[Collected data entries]
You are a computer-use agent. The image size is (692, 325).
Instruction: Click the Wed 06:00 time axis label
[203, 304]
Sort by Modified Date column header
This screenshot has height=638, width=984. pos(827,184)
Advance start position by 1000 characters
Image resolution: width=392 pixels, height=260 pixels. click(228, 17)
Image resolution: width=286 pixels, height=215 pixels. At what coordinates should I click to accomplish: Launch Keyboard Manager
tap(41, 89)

==

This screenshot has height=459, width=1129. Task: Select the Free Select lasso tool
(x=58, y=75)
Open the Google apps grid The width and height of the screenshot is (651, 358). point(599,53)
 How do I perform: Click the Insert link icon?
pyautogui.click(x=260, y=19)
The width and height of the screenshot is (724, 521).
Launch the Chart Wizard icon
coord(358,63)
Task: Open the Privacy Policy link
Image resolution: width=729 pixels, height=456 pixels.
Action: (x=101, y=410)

ACTIVITY: Your response should be made up of the lines in the data that contain the word "Open".

EXERCISE OUTPUT:
Open the Google apps grid The width and height of the screenshot is (651, 358). point(599,53)
Task: Open the Privacy Policy link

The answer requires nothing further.